Adobe Stock / Sergey Nivens

Connected construction equipment is quickly becoming the norm at jobsites around the world. Major manufacturers are shipping virtually all of their new equipment with embedded telematics, and Berg Insights estimates that there will be 4.6 million such systems active by 2021. Manufacturers are already harnessing this data for quality improvement, predictive maintenance, and value-added digital services that they can offer to their customers. In addition, major equipment rental companies like Caterpillar, Sunbelt, and United Rentals are using telematics data to improve the rental experience and reduce costs for their customers.

However, construction equipment data can generate even more value when it is available to an even broader ecosystem. Here are eight emerging use cases that we are seeing.

Todd Brockdorf, Americas Solutions Architecture at Otonomo.
Todd Brockdorf, Americas Solutions Architecture at Otonomo.

1. Equipment theft prevention and recovery
According to the latest theft report published by the National Equipment Registry in the United States, construction equipment theft is a $400 million to $1 billion problem in the U.S. alone. The most commonly stolen equipment types are mowers, tractors, loaders and backhoes.
Only 21% of stolen equipment was recovered in 2016. Location data from connected equipment has the promise to significantly improve that statistic, and geo-fencing can help companies detect crime as it is happening.

2. Accident reconstruction
Some of the most serious construction accidents involve heavy equipment. Information about the movement and condition in equipment at a particular point in time could assist with accident reconstruction and help companies, insurers, and public agencies to establish best practices that reduce the incidence of future accidents.

3. Insurance underwriting
Connected equipment data can also support insurers in their effort to provide accurate underwriting and fair premiums to the construction industry. Underwriters might want to use location data and movement, equipment utilization, operating behaviors, or other data points to more precisely characterize risk.

4. Predictive maintenance
Thirty-four percent of fleet operations and fleet management professionals cite equipment and vehicle maintenance as one of their top two expense areas, according to a global survey published by Teletrac Navman. In addition to the predictive maintenance initiatives driven by OEMs like Caterpillar and John Deere, there is a whole ecosystem of software providers and aftermarket servicing facilities that could provide valuable offerings to construction companies based on equipment performance data and trouble codes. This data could even generate leads for independent equipment servicers.

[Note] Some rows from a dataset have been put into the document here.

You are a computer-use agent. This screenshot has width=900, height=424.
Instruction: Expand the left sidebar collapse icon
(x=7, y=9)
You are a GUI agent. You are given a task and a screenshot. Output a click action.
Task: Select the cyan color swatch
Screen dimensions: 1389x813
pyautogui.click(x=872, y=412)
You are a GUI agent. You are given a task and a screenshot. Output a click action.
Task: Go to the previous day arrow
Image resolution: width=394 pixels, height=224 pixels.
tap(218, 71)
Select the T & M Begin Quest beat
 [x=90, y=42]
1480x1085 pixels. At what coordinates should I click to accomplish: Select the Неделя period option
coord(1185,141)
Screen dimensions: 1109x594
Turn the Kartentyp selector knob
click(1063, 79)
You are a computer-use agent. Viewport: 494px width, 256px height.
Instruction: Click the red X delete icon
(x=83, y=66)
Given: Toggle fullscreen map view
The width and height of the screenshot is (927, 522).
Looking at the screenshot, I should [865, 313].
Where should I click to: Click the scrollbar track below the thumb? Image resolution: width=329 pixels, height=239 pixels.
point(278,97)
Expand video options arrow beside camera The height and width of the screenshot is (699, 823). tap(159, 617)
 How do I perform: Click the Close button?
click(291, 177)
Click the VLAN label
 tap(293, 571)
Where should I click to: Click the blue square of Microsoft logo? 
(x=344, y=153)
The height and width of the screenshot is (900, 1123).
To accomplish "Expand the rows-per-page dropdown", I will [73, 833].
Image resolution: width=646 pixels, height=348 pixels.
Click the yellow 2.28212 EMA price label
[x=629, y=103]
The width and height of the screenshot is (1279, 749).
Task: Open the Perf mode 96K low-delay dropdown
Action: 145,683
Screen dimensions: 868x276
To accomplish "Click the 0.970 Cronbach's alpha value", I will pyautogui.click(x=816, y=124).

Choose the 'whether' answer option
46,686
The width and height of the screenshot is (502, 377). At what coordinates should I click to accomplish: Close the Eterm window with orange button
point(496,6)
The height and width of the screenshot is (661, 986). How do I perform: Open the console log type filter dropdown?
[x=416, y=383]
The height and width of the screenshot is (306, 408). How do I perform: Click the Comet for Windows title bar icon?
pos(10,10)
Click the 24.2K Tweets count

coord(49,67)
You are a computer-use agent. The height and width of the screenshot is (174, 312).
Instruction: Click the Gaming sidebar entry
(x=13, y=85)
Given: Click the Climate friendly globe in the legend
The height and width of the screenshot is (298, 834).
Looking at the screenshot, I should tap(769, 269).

5. Fleet management and optimization
Connected equipment data promises to improve many aspects of fleet management, from equipment deployment to maintenance planning. For many companies, effective fleet management involves the coordination of assets from multiple OEMs as well as rented equipment, which makes up a big part of the market.

6. Fueling services
While large job sites have economies of scale when it comes to fueling, smaller sites experience a lot of inefficiency from refueling. Connected equipment data opens up new business opportunities for smart fueling services that could deliver fuel to jobsites just when it’s needed.

7. Lead generation
Construction suppliers want to stay abreast of opportunities in the geographic territories they serve, and there’s no better indicator of economic activity than an excavation in progress. Lead generation algorithms could detect the type of work being performed in the local area by identifying active construction equipment and suggest products and services to help the job get done.

8. Economic trend analysis for financial services
Construction is an important signal of economic activity in a geographic area. As such, connected construction equipment can provide inputs into algorithms that financial services companies and public agencies use to predict future economic activity and trends.